CB: For me, it’s the need for ease for buyers and sellers. Merchants will need to offer as many services and products as they can and that’s going to accelerate because people are going to look for ease of use.
How do retailers need to adapt?
CB: Everything is getting easier for the user and easier for sellers in terms of products and services, but we have moved from one payment method to 300 in 150 countries worldwide. There is an amazing diversity of payment methods. Also anyone can be a product seller on any marketplace. Merchants need to find good solutions and good partners.
VD: I agree. It used to be very simple and now today it’s very complex. Either you are a tier-one retailer and you can do that yourself or you need to work with a partner to manage that in a smart way. You also need to understand the consumer, how they purchase and why they purchase. When you only have one business operation in one country that’s easy to do, but when you have multiple websites with multiple payment methods, stores, eCommerce, mCommerce and a marketplace, then it quickly becomes very difficult.

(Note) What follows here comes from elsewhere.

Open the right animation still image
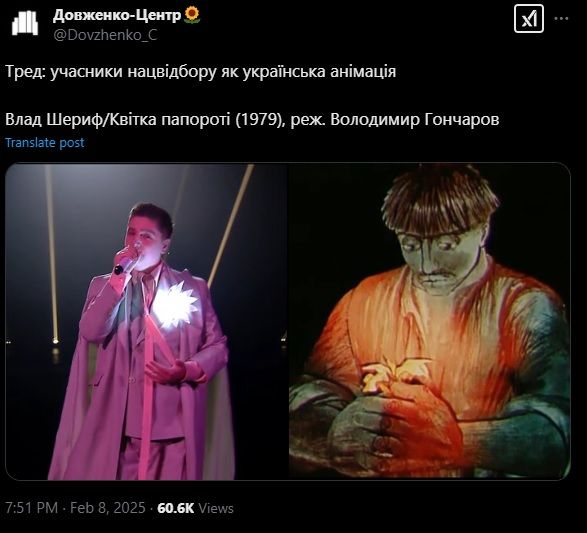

What are the challenges retailers still face in terms of the payments journey?
VD: It’s finding the right balance between the best user experience with no security or having a very long user experience but with strong security.
CB: The Payment Services Directive has arrived and allowed new players to offer new services around payment and flow of payment. It has added more constraints but has opened the door to innovation and new players.
How do the demands / preferences of shoppers and retailers in specific countries and regions differ?
VD: All countries are really different when we are speaking about commerce and payments. So if, as a merchant, you don’t understand all those differences you can launch your retail business but you won’t succeed.
The world is going global. Regulation is going global but consumers are still local with local regulation and sometimes cultural differences. So you have to think about how to adapt.
CB: Retailers need to ensure they have all the pieces to have global coverage respecting local needs and local regulations. That is a puzzle where you have to mix different components.
Merchants are also made up of different stakeholders – such as marketing, IT, finance. They all have different needs and it’s very important that you take that into account with solutions that answer the needs of all.
How can Ingenico and Limonetik help?
CB: It’s hard to have one platform that can answer every need. The partnership enables a worldwide solution with all payment methods for merchants.
VD: We have a global reach and that’s in part thanks to our relationship with Limonetik. Payment is really different in each country, so we need to have local people with a comprehensive understanding of local regulations, payment methods and specifications.
Vincent Ducrohet is Head of Marketing - Global Sales & Verticals, Worldline. In this role he drives the global marketing activities across the different verticals and geographies.
Vincent has over 15 years of marketing and business development experience, with fast growing technology driven companies in the electronic payments and retail industries. He joined Ingenico in 2011 and was appointed France Sales Director and VP Marketing before occupying his current position.
Christophe is a born entrepreneur and an executive with over 20 years of experience in competitive and disruptive strategy. Competitor at heart, captivated by international affairs, Christophe, before he founded Limonetik in 2007, had created different companies in High Tech and Communications.